WORK INSTRUCTIONS »
Answer these questions from the text on building a user profile to sort metasearch results, one answer per line:
1. How many entries did the searched bookmark file contain?
2. How many times were the 100 most frequent words found?
3. Where is the initial query sent first?
** Begin DOCUMENT TEXT **
To give an idea of the potential size of these indices,
searching a bookmark file containing 126 entries yielded just under 9000 unique
keywords, ranging in frequency as shown in figure
1. The 100 most frequent words,
which will be used for the creation of the user profile, were found between 15
and 64 times. Note that 95% of the
words were found less than 6 times and are not shown in the table. Words such as “web” and “information” were
found around 60 times. Words such as
“page” and “site” were found around 50 times, and words such as “internet” and
“software” and “technology” were found around 35 times.
Once the user profile is created, it can be used to sort the metasearch results as follows: First the initial query is sent out simultaneously to multiple search engines. The results of this search is a list of header information corresponding to web pages matching the search criteria. This list of headers itself can be quite extensive. This list is then sorted according to the most significant keywords represented in the user profile, presenting the potentially most significant web pages first.
** End DOCUMENT TEXT **
** Begin RECORDED DATA **
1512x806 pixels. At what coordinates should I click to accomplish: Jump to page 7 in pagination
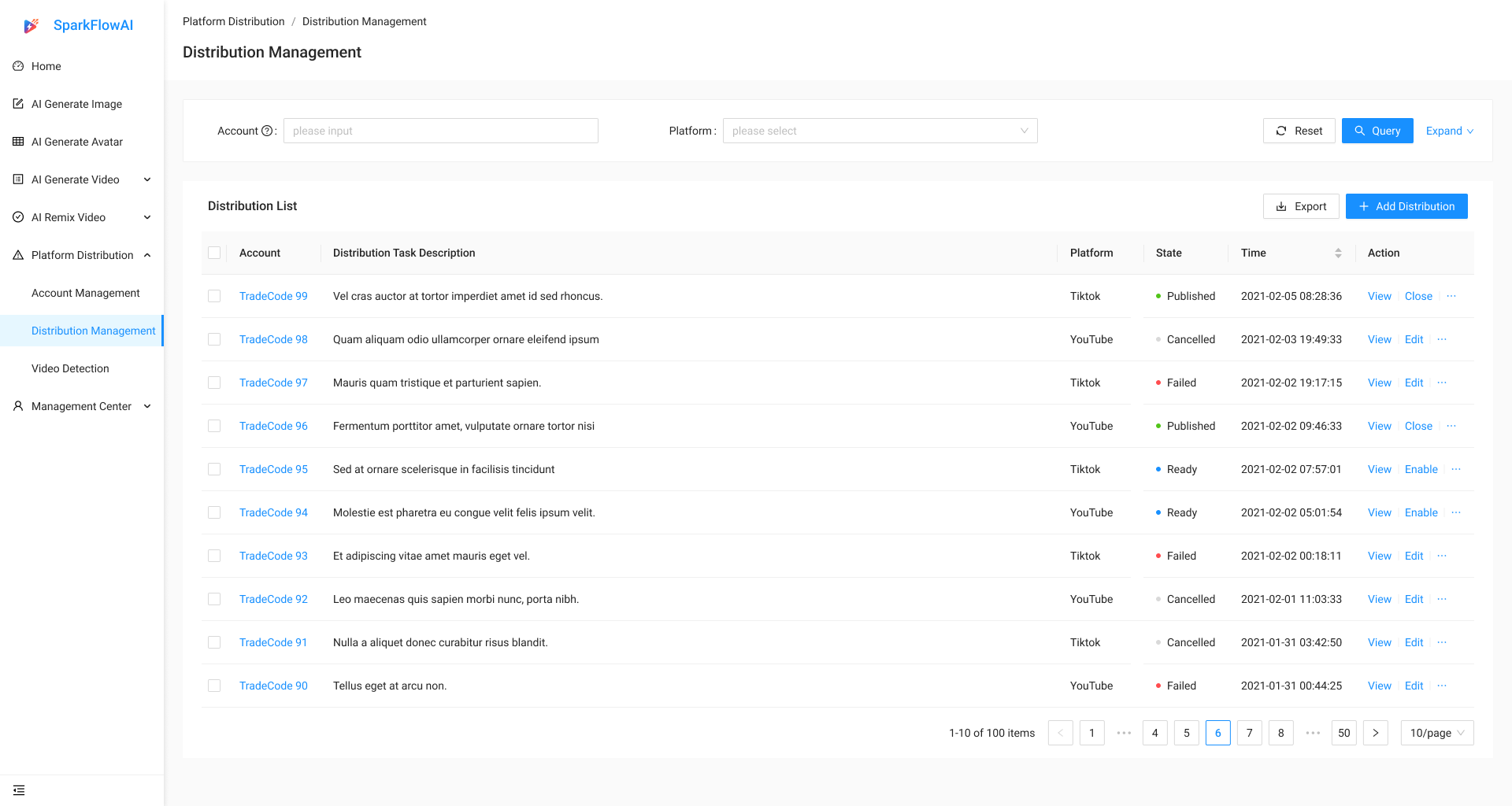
** End RECORDED DATA **
ANSWER TO THE PROBLEM »
1. 126 entries.
2. Between 15 and 64 times.
3. It is sent out simultaneously to multiple search engines.